While each team may have differing tasks to complete and roles to play, they all support the KPIs in their own way. Understanding the role of KPIs in project management can help build team synergy and provide a framework for the data collection needed to keep track of organizational project success.
What makes a good KPI for Project Management?
Key performance indicators consist of the most important performance goals across all aspects of team involvement in a project. Effective KPIs should be:
- Agreed upon by all parties before the project begins
- Meaningful to the intended audience
- Quantifiable measurements that can be shared and analyzed across organizational divisions at any time
- Regularly measured
- Directed toward the benefits the project seeks to deliver
- A basis for critical decision-making throughout the project
- Aligned with objectives
- Realistic, cost-effective and tailored to the organization’s culture, constraints and time frame
- Unified with organizational efforts
- Reflective of an organization’s success factors
- Specific to the organization and the particular project
Collectively, KPIs are a powerful management tool to bring about organization-wide success. Keeping track of accurate metrics from varying teams can identify where more direction is needed or where incentives, plans and other resources, such as training, should be allocated.

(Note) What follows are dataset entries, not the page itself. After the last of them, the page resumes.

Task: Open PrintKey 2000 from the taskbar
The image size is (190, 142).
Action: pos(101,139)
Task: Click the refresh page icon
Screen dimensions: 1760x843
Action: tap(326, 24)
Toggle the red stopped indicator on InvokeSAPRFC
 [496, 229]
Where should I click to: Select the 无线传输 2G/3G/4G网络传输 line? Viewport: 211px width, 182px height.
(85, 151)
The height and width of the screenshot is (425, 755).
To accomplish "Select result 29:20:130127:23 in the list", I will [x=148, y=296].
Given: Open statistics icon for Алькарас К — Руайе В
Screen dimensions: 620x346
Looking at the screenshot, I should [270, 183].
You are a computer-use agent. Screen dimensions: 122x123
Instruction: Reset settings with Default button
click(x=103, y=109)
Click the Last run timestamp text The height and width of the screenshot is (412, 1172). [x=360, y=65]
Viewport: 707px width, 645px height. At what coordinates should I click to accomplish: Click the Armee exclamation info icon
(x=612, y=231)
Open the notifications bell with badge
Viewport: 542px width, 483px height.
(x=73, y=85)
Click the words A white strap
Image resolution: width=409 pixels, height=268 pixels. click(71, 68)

KPIs for Project Management
While the scope and terms of an organization’s KPIs may differ from project to project, there are various types of data that can be helpful to any organization. Top project management benchmarking measures include return on investment (ROI), productivity, cost performance, cycle time, customer satisfaction, schedule performance, employee satisfaction and alignment with strategic business goals.
Examples of KPIs within project management include:
- Project schedule
- Estimate to project completion
- Current development backlog
- Labor costs spent per month
- Current resource allocation
Specific topic areas can include:
- Deviation of Planned Budget
Knowing how, where and why project budget deviated is important in tracking down waste and inefficiency, as well as for planning better for the unforeseen challenges inherent to most projects.
- Deviation of Planned Hours of Work
Understanding what tasks took more or less time can help in the efficient allocation of consulting and training time. In addition, understanding which teams had to go above and beyond can help build a meaningful incentive and reward program, as well as improve time allocation planning.
- Percentage of Milestones Missed
Projects shift over their life cycle. Identifying milestones and achieving goals are important to maintaining project momentum. When too many milestones are not achieved or are shifted, employees may feel frustrated. Identifying when milestones are missed can help restart a project and mitigate similar challenges in the future.
- Cost Variance
Keeping accurate records related to cost variance can provide a detailed profile of which teams and processes are most efficient. It can also help companies decide whether a project was worth the investment and assist managers in deciding whether to initiate similar projects.
Best Use of KPIs
Savvy project managers can use KPIs not only as a performance management tool, but also as a motivational tool. When all teams are united with common goals, their individual contributions can shine. Team competition, incentives and rewards can be a powerful motivating tool to keep project momentum pushing forward. Using quantifiable and consistent KPIs can help project managers assess project goals in an objective, fair and powerful way.
Project performance and success isn’t always easy to measure. Harnessing the power of a strong key performance indicator strategy can help project managers lead their teams to higher standards, greater goals and successful projects.